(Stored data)
━━━━━━━━━━━━━━━━━━━━

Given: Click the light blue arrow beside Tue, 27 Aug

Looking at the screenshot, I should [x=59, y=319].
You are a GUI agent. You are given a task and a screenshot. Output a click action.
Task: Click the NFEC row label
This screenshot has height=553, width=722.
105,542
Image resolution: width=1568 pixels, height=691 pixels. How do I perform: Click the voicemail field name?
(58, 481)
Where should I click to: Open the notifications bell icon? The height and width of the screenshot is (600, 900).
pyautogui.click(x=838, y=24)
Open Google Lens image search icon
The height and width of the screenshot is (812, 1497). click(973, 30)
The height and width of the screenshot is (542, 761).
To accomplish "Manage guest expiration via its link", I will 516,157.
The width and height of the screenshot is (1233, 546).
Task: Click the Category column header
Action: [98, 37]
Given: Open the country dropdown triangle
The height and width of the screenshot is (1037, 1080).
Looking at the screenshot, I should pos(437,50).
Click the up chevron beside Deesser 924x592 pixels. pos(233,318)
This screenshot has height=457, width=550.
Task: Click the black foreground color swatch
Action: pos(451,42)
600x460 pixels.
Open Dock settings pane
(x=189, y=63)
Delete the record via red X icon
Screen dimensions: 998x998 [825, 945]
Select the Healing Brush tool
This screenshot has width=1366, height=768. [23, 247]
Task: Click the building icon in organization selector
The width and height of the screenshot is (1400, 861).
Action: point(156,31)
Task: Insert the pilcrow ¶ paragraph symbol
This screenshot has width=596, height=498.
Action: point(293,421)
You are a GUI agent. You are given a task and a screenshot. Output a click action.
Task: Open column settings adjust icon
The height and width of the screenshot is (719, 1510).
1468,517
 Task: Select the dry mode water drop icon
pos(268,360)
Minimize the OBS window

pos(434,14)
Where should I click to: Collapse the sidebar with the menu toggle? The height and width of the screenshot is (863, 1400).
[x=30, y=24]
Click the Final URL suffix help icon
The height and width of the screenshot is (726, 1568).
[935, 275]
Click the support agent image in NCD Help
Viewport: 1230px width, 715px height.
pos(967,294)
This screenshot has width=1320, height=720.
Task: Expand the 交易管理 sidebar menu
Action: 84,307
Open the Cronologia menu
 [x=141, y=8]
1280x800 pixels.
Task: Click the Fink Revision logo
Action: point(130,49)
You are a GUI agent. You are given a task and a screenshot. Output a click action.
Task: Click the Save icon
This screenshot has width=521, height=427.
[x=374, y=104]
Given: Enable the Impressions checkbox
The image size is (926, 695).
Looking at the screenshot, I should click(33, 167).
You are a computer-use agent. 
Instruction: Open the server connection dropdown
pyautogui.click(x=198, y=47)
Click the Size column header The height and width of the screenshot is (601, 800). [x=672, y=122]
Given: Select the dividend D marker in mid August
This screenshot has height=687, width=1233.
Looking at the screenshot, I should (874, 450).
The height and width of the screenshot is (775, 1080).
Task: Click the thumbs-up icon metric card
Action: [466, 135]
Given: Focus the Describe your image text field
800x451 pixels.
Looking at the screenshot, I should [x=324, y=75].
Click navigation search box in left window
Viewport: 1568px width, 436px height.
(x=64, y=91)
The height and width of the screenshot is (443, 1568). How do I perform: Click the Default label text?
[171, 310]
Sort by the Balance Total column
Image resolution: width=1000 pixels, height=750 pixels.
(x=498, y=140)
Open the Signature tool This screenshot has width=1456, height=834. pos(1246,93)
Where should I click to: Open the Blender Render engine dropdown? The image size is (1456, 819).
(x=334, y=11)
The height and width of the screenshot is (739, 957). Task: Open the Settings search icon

━━━━━━━━━━━━━━━━━━━━

## How to complete this task
The entries above must be returned in full, exactly as shown.

## Answer to the problem
Given: Click the light blue arrow beside Tue, 27 Aug

Looking at the screenshot, I should [x=59, y=319].
You are a GUI agent. You are given a task and a screenshot. Output a click action.
Task: Click the NFEC row label
This screenshot has height=553, width=722.
105,542
Image resolution: width=1568 pixels, height=691 pixels. How do I perform: Click the voicemail field name?
(58, 481)
Where should I click to: Open the notifications bell icon? The height and width of the screenshot is (600, 900).
pyautogui.click(x=838, y=24)
Open Google Lens image search icon
The height and width of the screenshot is (812, 1497). click(973, 30)
The height and width of the screenshot is (542, 761).
To accomplish "Manage guest expiration via its link", I will 516,157.
The width and height of the screenshot is (1233, 546).
Task: Click the Category column header
Action: [98, 37]
Given: Open the country dropdown triangle
The height and width of the screenshot is (1037, 1080).
Looking at the screenshot, I should pos(437,50).
Click the up chevron beside Deesser 924x592 pixels. pos(233,318)
This screenshot has height=457, width=550.
Task: Click the black foreground color swatch
Action: pos(451,42)
600x460 pixels.
Open Dock settings pane
(x=189, y=63)
Delete the record via red X icon
Screen dimensions: 998x998 [825, 945]
Select the Healing Brush tool
This screenshot has width=1366, height=768. [23, 247]
Task: Click the building icon in organization selector
The width and height of the screenshot is (1400, 861).
Action: point(156,31)
Task: Insert the pilcrow ¶ paragraph symbol
This screenshot has width=596, height=498.
Action: point(293,421)
You are a GUI agent. You are given a task and a screenshot. Output a click action.
Task: Open column settings adjust icon
The height and width of the screenshot is (719, 1510).
1468,517
 Task: Select the dry mode water drop icon
pos(268,360)
Minimize the OBS window

pos(434,14)
Where should I click to: Collapse the sidebar with the menu toggle? The height and width of the screenshot is (863, 1400).
[x=30, y=24]
Click the Final URL suffix help icon
The height and width of the screenshot is (726, 1568).
[935, 275]
Click the support agent image in NCD Help
Viewport: 1230px width, 715px height.
pos(967,294)
This screenshot has width=1320, height=720.
Task: Expand the 交易管理 sidebar menu
Action: 84,307
Open the Cronologia menu
 [x=141, y=8]
1280x800 pixels.
Task: Click the Fink Revision logo
Action: point(130,49)
You are a GUI agent. You are given a task and a screenshot. Output a click action.
Task: Click the Save icon
This screenshot has width=521, height=427.
[x=374, y=104]
Given: Enable the Impressions checkbox
The image size is (926, 695).
Looking at the screenshot, I should click(33, 167).
You are a computer-use agent. 
Instruction: Open the server connection dropdown
pyautogui.click(x=198, y=47)
Click the Size column header The height and width of the screenshot is (601, 800). [x=672, y=122]
Given: Select the dividend D marker in mid August
This screenshot has height=687, width=1233.
Looking at the screenshot, I should (874, 450).
The height and width of the screenshot is (775, 1080).
Task: Click the thumbs-up icon metric card
Action: [466, 135]
Given: Focus the Describe your image text field
800x451 pixels.
Looking at the screenshot, I should [x=324, y=75].
Click navigation search box in left window
Viewport: 1568px width, 436px height.
(x=64, y=91)
The height and width of the screenshot is (443, 1568). How do I perform: Click the Default label text?
[171, 310]
Sort by the Balance Total column
Image resolution: width=1000 pixels, height=750 pixels.
(x=498, y=140)
Open the Signature tool This screenshot has width=1456, height=834. pos(1246,93)
Where should I click to: Open the Blender Render engine dropdown? The image size is (1456, 819).
(x=334, y=11)
The height and width of the screenshot is (739, 957). Task: Open the Settings search icon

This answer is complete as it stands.